Other projects include but are not limited to advanced AI for large-scale in-flight messaging analyses, and algorithms to inform global air refueling missions. They’re all unfolding via a well-established partnership that the command has dubbed the MIT Lincoln Lab Living Plan. 

Officials briefed DefenseScoop on this collaborative initiative during an exclusive tour of the command’s headquarters at Scott Air Force Base, Illinois, this week. They also shared new details about an upcoming exercise that aims to optimize data transmission across a broad spectrum of operations.

MASCOT

Launched by the command in 2011, the lab’s “living” plan was conceptualized to be more dynamic than typical static business initiatives — and to enable the two partners to adapt as technologies, circumstances and demands change over time.

“Back then, and even to an extent now, Transcom has had some of the same challenges — stovepiped systems and data, and getting it all together. So, the idea was for Lincoln to help us assess data architectures and to build flexible and robust planning tools, and analytics that would tie planning and analysis together, and propose cross-cutting solutions to that,” DeLapp explained. 

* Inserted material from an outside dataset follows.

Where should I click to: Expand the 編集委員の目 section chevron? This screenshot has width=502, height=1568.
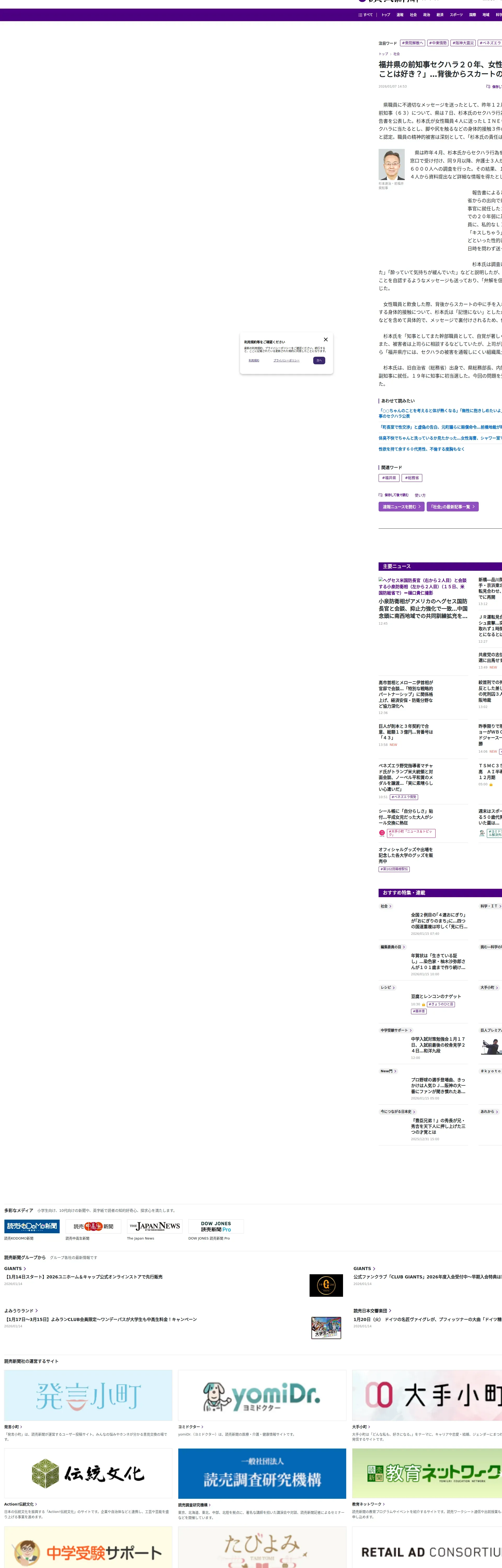403,947
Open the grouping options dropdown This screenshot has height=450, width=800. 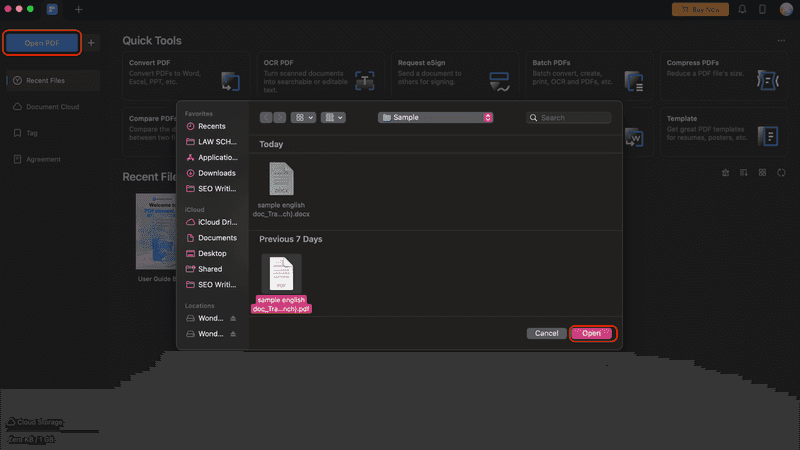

“And what’s happened over time is there have been projects where Lincoln has worked with our air component, Air Mobility Command, on predictive maintenance. They’ve worked with our J6 [command, control, communications and computer systems directorate] in the cyber area. They’ve worked with the J2 [intelligence directorate] in characterizing foreign influence using open-source information,” he said.

Lab officials don’t build and maintain the widgets or systems, but instead prototype technologies and then hand things off to the command or a vendor to fully produce and deploy them. 

“For example, in the air refueling area, our analysis models — with contested environments and all the new challenges — these models are being asked to do more. The model run times are getting slower. It’s getting harder to do them. So, we’ve brought Lincoln Labs on to go research and develop newer algorithmic approaches to speed up techniques and to speed up those algorithms. And then that will get handed off to the contractor that builds and updates it, and then they’ll take that and then incorporate it into the model,” DeLapp said.

In fiscal 2020, the command asked MIT researchers to conduct a comprehensive assessment to gauge which of its directorates were the most and least ready candidates to adopt AI and machine learning in tailor-made use cases.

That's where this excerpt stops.